To adjust these alignment parameters, use the `match_score`, `mismatch_score`,
`gap_open_penalty`, and `gap_extend_penalty` keyword arguments:

```python
from vfind import find_variants

# ... define adapters and fq_path

# use identity scoring with no gap penalties for alignments
variants = find_variants(
fq_path,
adapters,
match_score = 1,
mismatch_score = -1,
gap_open_penalty: 0,
gap_extend_penalty: 0,
)
```

Alignments are accepted if they produce a score above a set threshold. The
threshold for considering an acceptable alignment can be adjusted with the
`accept_prefix_alignment` and `accept_suffix_alignment` arguments. By default,
both thresholds are set to 0.75.

The thresholds are represent a percentage of the maximum alignment score. So, a
value of 0.75 means alignments producing scores that are greater than 75% the
maximum theoretical score will be accepted. Thus, valid values are between 0 and
1.

Either an exact match or partial match (accepted alignment) must be made for
both adapter sequences to recover a variant. In order to skip alignment and
only look for exact matches, set the alignment thresolds to 1 (i.e.,
`accept_suffix_alignment = 1` to only allow perfect matches of the suffix
adapter).

### Miscellaneous

**Q:** I don't need the amino acid sequence. Can I just get the DNA sequence?

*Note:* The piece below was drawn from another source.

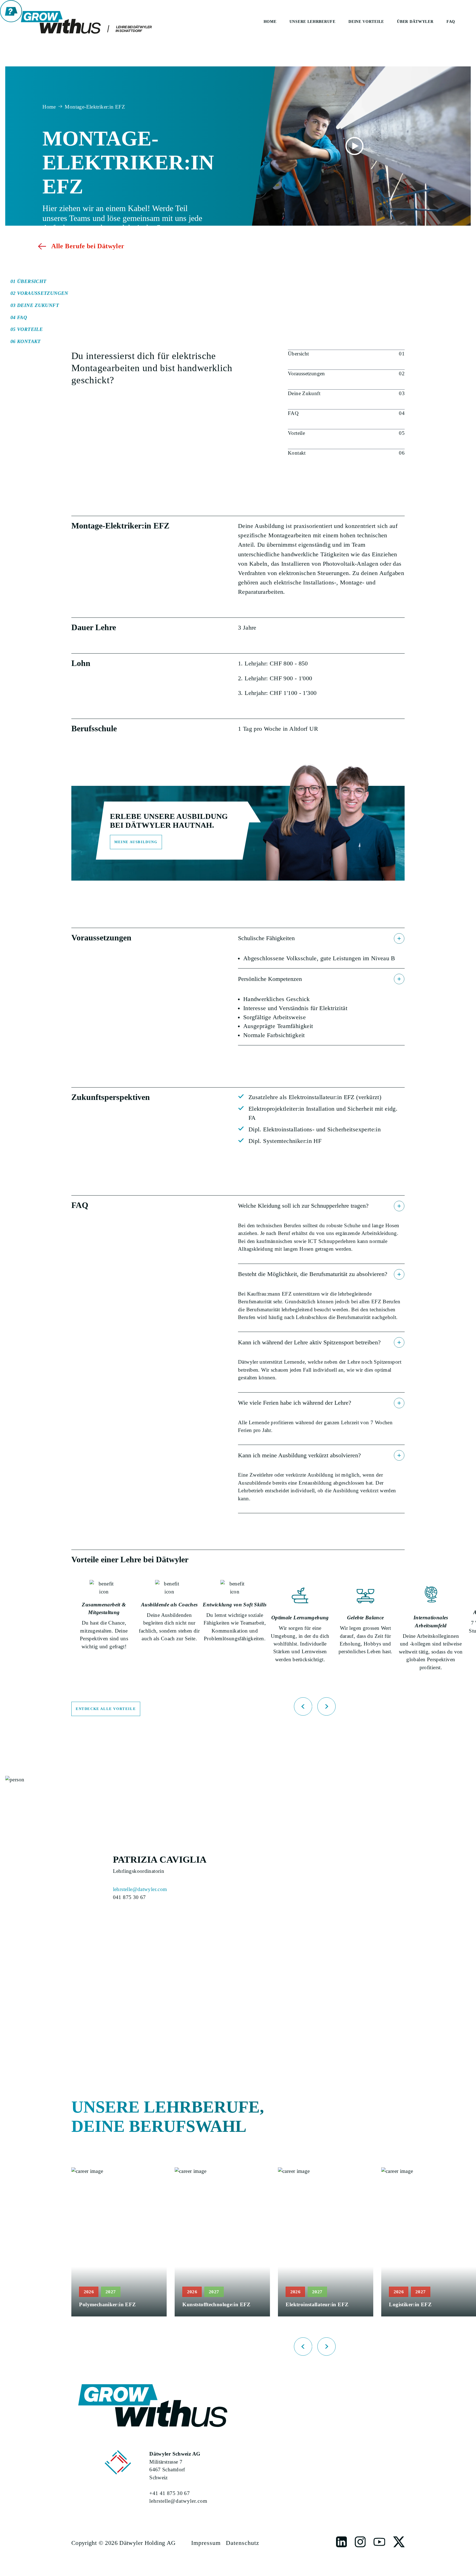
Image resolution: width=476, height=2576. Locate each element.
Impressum (206, 2543)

**A:** Yes. Just set `skip_translation` to True.

```python
# ...
dna_seqs = find_variants(fq_path, adapters, skip_translation=True)
```

---

**Q:** I don't want to use polars. Can I use pandas instead?

**A:** Yes. Use the [`to_pandas`](https://docs.pola.rs/py-polars/html/reference/dataframe/api/polars.DataFrame.to_pandas.html#polars.DataFrame.to_pandas) method on the dataframe.

---

**Q:** I have a lot of data and `find_variants` is slow. Is there anything I can do to speed it up?

**A:** Maybe. Try changing the number of threads or queue length the function uses.

```python
# ...
variants = find_variants(fq_path, adapters, n_threads=6, queue_len=4)
```

For more usage details, see the [API reference](./docs/api-reference.md).

## Contributing

Feedback is a gift and contributions are more than welcome. Please submit an
issue or pull request for any bugs, suggestions, or feedback. Please see the
[developing](./docs/developing.md) guide for more details on how to work on vFind.